Students at three High Point schools will be getting more than your average science lessons in the coming year, thanks to a $2.8 million, five-year National Science Foundation grant.
UNCG graduate students in biology, chemistry and geography will share their particular expertise with students from three science magnet schools, teaching them the health, biological and socioeconomic effects of changing land use patterns in the region and educating them on careers in science, technology, engineering and mathematics (STEM for short).
For example, when the eighth grade studies the hydrosphere a fellow from the Department of Chemistry and Biochemistry could help teach the properties of water, such as density, polarity and specific heat.
When the subject matter shifts to geologic timescale, major geologic events and climate change, a fellow from geography could take the lead. A fellow from biology could cover cells and nutrient intake. On occasion, all three might be in the classroom to assist with a particularly complex topic or to integrate multiple subject areas.

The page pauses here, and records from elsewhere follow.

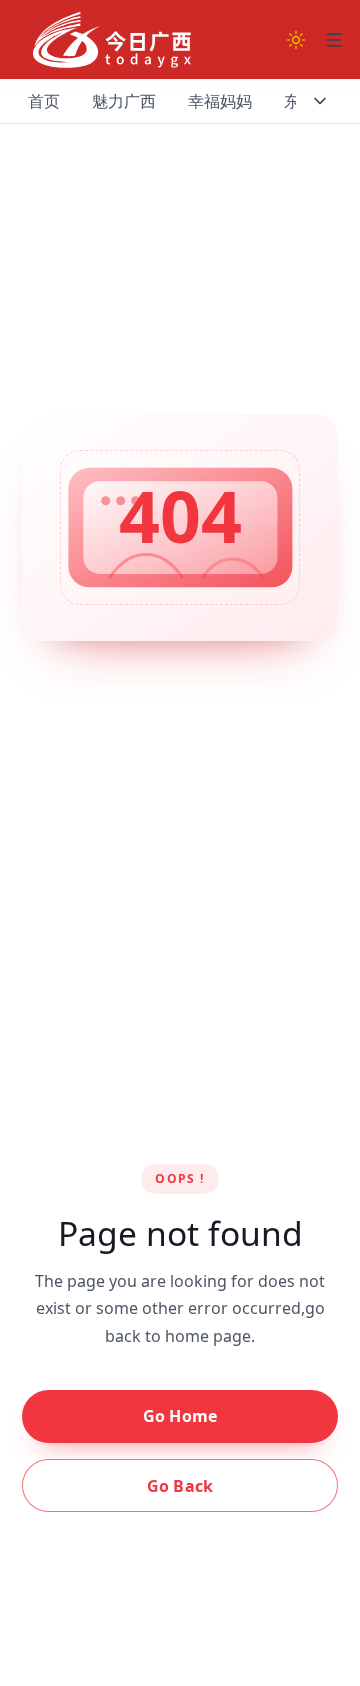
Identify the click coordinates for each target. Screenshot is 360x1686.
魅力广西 (124, 101)
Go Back (180, 1486)
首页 (44, 101)
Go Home (180, 1416)
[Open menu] (334, 40)
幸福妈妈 (220, 101)
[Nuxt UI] (112, 40)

The National Science Foundation started the Graduate STEM Fellows in K-12 Education (abbreviated as GK-12) Program in 1999. UNCG's GK-12 project, the first in the Piedmont Triad, is one of only 23 new projects funded out of 143 proposals submitted in 2009.
Led by Dr. Stanley Faeth, Dr. Catherine Matthews and Dr. John Lepri, the program will pay stipends and $10,000 toward tuition for nine graduate students each year, who will work with several hundred students. The program will involve eight-10 teachers initially, but could grow to include as many as 30.
The GK-12 program is a wonderful opportunity to train graduate students at UNCG to communicate their research to a broad and diverse audience, said Faeth, head of the Department of Biology and the project's lead principal investigator. If a graduate student is able to effectively explain his or her research to a fourth grader and translate that research into a lesson plan for a fourth-grade teacher, then this makes him or her a much better scientist overall.